-- begin SUPPLIED MATERIAL --

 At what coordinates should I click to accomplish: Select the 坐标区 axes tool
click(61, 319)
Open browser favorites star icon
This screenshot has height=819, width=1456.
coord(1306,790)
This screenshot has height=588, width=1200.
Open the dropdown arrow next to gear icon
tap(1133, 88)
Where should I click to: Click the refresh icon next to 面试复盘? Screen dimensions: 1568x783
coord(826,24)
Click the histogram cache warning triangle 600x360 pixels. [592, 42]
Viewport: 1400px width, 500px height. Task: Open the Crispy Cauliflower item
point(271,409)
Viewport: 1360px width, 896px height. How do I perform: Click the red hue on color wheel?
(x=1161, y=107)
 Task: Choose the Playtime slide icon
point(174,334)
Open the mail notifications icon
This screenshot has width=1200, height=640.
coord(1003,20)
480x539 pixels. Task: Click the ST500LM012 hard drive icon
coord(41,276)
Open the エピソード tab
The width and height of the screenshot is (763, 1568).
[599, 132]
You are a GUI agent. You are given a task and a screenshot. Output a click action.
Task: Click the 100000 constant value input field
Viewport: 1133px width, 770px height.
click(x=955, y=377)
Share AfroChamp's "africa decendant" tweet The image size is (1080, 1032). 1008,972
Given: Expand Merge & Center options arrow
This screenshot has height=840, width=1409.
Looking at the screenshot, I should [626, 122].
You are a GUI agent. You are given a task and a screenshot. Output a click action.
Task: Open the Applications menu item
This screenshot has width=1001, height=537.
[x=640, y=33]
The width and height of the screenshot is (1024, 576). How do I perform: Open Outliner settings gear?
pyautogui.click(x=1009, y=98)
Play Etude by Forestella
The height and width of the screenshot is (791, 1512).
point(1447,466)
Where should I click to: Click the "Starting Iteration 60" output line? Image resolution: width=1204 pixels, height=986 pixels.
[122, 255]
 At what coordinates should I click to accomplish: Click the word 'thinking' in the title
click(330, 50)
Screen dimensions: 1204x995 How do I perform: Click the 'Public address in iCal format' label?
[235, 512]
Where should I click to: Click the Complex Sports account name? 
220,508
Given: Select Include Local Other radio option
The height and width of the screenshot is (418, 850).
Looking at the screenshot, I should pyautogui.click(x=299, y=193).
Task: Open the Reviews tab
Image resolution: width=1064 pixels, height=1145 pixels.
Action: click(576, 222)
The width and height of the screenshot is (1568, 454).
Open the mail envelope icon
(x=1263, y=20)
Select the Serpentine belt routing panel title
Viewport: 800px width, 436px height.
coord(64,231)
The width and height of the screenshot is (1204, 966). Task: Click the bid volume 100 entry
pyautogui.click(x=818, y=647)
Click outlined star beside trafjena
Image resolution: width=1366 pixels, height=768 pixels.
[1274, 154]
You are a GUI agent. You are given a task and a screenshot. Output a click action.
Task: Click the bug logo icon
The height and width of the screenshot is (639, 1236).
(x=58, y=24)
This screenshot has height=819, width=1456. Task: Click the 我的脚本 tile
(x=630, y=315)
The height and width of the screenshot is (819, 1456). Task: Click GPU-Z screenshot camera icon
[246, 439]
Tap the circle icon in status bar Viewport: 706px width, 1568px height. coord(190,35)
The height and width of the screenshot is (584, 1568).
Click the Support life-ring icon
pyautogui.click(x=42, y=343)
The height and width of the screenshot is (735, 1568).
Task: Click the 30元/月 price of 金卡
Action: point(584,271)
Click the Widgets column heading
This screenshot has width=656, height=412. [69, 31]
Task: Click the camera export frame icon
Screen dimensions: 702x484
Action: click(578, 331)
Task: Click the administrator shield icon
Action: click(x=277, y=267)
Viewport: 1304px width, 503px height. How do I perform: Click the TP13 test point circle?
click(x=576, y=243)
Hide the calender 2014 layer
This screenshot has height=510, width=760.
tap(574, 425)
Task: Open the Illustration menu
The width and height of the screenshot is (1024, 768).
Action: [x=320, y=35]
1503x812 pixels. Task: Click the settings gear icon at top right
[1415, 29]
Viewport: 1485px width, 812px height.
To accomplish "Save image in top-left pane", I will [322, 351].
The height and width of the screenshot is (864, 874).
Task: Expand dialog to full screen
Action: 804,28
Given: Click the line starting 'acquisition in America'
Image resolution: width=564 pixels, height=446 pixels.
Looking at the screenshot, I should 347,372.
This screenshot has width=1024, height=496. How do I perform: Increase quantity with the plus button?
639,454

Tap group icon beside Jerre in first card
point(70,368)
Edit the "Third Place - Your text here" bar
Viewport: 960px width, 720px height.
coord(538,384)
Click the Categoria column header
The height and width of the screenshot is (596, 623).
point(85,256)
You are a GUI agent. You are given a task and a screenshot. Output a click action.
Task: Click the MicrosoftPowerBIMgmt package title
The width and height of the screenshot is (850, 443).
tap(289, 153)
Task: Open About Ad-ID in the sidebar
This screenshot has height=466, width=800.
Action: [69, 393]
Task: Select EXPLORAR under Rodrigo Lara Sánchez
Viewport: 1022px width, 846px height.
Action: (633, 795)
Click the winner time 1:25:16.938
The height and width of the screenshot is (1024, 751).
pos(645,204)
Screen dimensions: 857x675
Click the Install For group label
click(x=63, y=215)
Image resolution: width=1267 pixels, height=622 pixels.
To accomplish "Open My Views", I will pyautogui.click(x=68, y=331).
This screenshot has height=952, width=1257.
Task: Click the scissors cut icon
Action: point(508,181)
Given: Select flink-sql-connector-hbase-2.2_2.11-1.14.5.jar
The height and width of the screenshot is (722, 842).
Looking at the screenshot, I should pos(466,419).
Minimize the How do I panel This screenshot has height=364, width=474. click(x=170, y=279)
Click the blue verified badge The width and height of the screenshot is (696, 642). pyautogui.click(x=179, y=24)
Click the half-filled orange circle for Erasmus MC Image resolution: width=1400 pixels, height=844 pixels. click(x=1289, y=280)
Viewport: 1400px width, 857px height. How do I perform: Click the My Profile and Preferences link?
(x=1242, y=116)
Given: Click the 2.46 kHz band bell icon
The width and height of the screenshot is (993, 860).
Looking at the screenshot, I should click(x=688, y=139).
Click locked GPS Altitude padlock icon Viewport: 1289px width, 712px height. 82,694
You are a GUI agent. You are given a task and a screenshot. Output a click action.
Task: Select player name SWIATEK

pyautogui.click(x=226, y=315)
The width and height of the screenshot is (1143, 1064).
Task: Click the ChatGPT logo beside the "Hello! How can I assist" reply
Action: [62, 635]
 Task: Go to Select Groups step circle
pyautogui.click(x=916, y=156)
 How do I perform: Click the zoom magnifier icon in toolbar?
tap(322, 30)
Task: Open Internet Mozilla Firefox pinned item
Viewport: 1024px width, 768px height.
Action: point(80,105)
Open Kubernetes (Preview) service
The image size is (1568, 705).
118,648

-- end SUPPLIED MATERIAL --

INSTRUCTIONS TO FOLLOW :: Echo the listing above line for line, without changing anything.

RESPONSE BELOW ::
 At what coordinates should I click to accomplish: Select the 坐标区 axes tool
click(61, 319)
Open browser favorites star icon
This screenshot has height=819, width=1456.
coord(1306,790)
This screenshot has height=588, width=1200.
Open the dropdown arrow next to gear icon
tap(1133, 88)
Where should I click to: Click the refresh icon next to 面试复盘? Screen dimensions: 1568x783
coord(826,24)
Click the histogram cache warning triangle 600x360 pixels. [592, 42]
Viewport: 1400px width, 500px height. Task: Open the Crispy Cauliflower item
point(271,409)
Viewport: 1360px width, 896px height. How do I perform: Click the red hue on color wheel?
(x=1161, y=107)
 Task: Choose the Playtime slide icon
point(174,334)
Open the mail notifications icon
This screenshot has width=1200, height=640.
coord(1003,20)
480x539 pixels. Task: Click the ST500LM012 hard drive icon
coord(41,276)
Open the エピソード tab
The width and height of the screenshot is (763, 1568).
[599, 132]
You are a GUI agent. You are given a task and a screenshot. Output a click action.
Task: Click the 100000 constant value input field
Viewport: 1133px width, 770px height.
click(x=955, y=377)
Share AfroChamp's "africa decendant" tweet The image size is (1080, 1032). 1008,972
Given: Expand Merge & Center options arrow
This screenshot has height=840, width=1409.
Looking at the screenshot, I should [626, 122].
You are a GUI agent. You are given a task and a screenshot. Output a click action.
Task: Open the Applications menu item
This screenshot has width=1001, height=537.
[x=640, y=33]
The width and height of the screenshot is (1024, 576). How do I perform: Open Outliner settings gear?
pyautogui.click(x=1009, y=98)
Play Etude by Forestella
The height and width of the screenshot is (791, 1512).
point(1447,466)
Where should I click to: Click the "Starting Iteration 60" output line? Image resolution: width=1204 pixels, height=986 pixels.
[122, 255]
 At what coordinates should I click to accomplish: Click the word 'thinking' in the title
click(330, 50)
Screen dimensions: 1204x995 How do I perform: Click the 'Public address in iCal format' label?
[235, 512]
Where should I click to: Click the Complex Sports account name? 
220,508
Given: Select Include Local Other radio option
The height and width of the screenshot is (418, 850).
Looking at the screenshot, I should pyautogui.click(x=299, y=193).
Task: Open the Reviews tab
Image resolution: width=1064 pixels, height=1145 pixels.
Action: click(576, 222)
The width and height of the screenshot is (1568, 454).
Open the mail envelope icon
(x=1263, y=20)
Select the Serpentine belt routing panel title
Viewport: 800px width, 436px height.
coord(64,231)
The width and height of the screenshot is (1204, 966). Task: Click the bid volume 100 entry
pyautogui.click(x=818, y=647)
Click outlined star beside trafjena
Image resolution: width=1366 pixels, height=768 pixels.
[1274, 154]
You are a GUI agent. You are given a task and a screenshot. Output a click action.
Task: Click the bug logo icon
The height and width of the screenshot is (639, 1236).
(x=58, y=24)
This screenshot has height=819, width=1456. Task: Click the 我的脚本 tile
(x=630, y=315)
The height and width of the screenshot is (819, 1456). Task: Click GPU-Z screenshot camera icon
[246, 439]
Tap the circle icon in status bar Viewport: 706px width, 1568px height. coord(190,35)
The height and width of the screenshot is (584, 1568).
Click the Support life-ring icon
pyautogui.click(x=42, y=343)
The height and width of the screenshot is (735, 1568).
Task: Click the 30元/月 price of 金卡
Action: point(584,271)
Click the Widgets column heading
This screenshot has width=656, height=412. [69, 31]
Task: Click the camera export frame icon
Screen dimensions: 702x484
Action: click(578, 331)
Task: Click the administrator shield icon
Action: click(x=277, y=267)
Viewport: 1304px width, 503px height. How do I perform: Click the TP13 test point circle?
click(x=576, y=243)
Hide the calender 2014 layer
This screenshot has height=510, width=760.
tap(574, 425)
Task: Open the Illustration menu
The width and height of the screenshot is (1024, 768).
Action: [x=320, y=35]
1503x812 pixels. Task: Click the settings gear icon at top right
[1415, 29]
Viewport: 1485px width, 812px height.
To accomplish "Save image in top-left pane", I will [322, 351].
The height and width of the screenshot is (864, 874).
Task: Expand dialog to full screen
Action: 804,28
Given: Click the line starting 'acquisition in America'
Image resolution: width=564 pixels, height=446 pixels.
Looking at the screenshot, I should 347,372.
This screenshot has width=1024, height=496. How do I perform: Increase quantity with the plus button?
639,454

Tap group icon beside Jerre in first card
point(70,368)
Edit the "Third Place - Your text here" bar
Viewport: 960px width, 720px height.
coord(538,384)
Click the Categoria column header
The height and width of the screenshot is (596, 623).
point(85,256)
You are a GUI agent. You are given a task and a screenshot. Output a click action.
Task: Click the MicrosoftPowerBIMgmt package title
The width and height of the screenshot is (850, 443).
tap(289, 153)
Task: Open About Ad-ID in the sidebar
This screenshot has height=466, width=800.
Action: [69, 393]
Task: Select EXPLORAR under Rodrigo Lara Sánchez
Viewport: 1022px width, 846px height.
Action: (633, 795)
Click the winner time 1:25:16.938
The height and width of the screenshot is (1024, 751).
pos(645,204)
Screen dimensions: 857x675
Click the Install For group label
click(x=63, y=215)
Image resolution: width=1267 pixels, height=622 pixels.
To accomplish "Open My Views", I will pyautogui.click(x=68, y=331).
This screenshot has height=952, width=1257.
Task: Click the scissors cut icon
Action: point(508,181)
Given: Select flink-sql-connector-hbase-2.2_2.11-1.14.5.jar
The height and width of the screenshot is (722, 842).
Looking at the screenshot, I should pos(466,419).
Minimize the How do I panel This screenshot has height=364, width=474. click(x=170, y=279)
Click the blue verified badge The width and height of the screenshot is (696, 642). pyautogui.click(x=179, y=24)
Click the half-filled orange circle for Erasmus MC Image resolution: width=1400 pixels, height=844 pixels. click(x=1289, y=280)
Viewport: 1400px width, 857px height. How do I perform: Click the My Profile and Preferences link?
(x=1242, y=116)
Given: Click the 2.46 kHz band bell icon
The width and height of the screenshot is (993, 860).
Looking at the screenshot, I should click(x=688, y=139).
Click locked GPS Altitude padlock icon Viewport: 1289px width, 712px height. 82,694
You are a GUI agent. You are given a task and a screenshot. Output a click action.
Task: Select player name SWIATEK

pyautogui.click(x=226, y=315)
The width and height of the screenshot is (1143, 1064).
Task: Click the ChatGPT logo beside the "Hello! How can I assist" reply
Action: [62, 635]
 Task: Go to Select Groups step circle
pyautogui.click(x=916, y=156)
 How do I perform: Click the zoom magnifier icon in toolbar?
tap(322, 30)
Task: Open Internet Mozilla Firefox pinned item
Viewport: 1024px width, 768px height.
Action: point(80,105)
Open Kubernetes (Preview) service
The image size is (1568, 705).
118,648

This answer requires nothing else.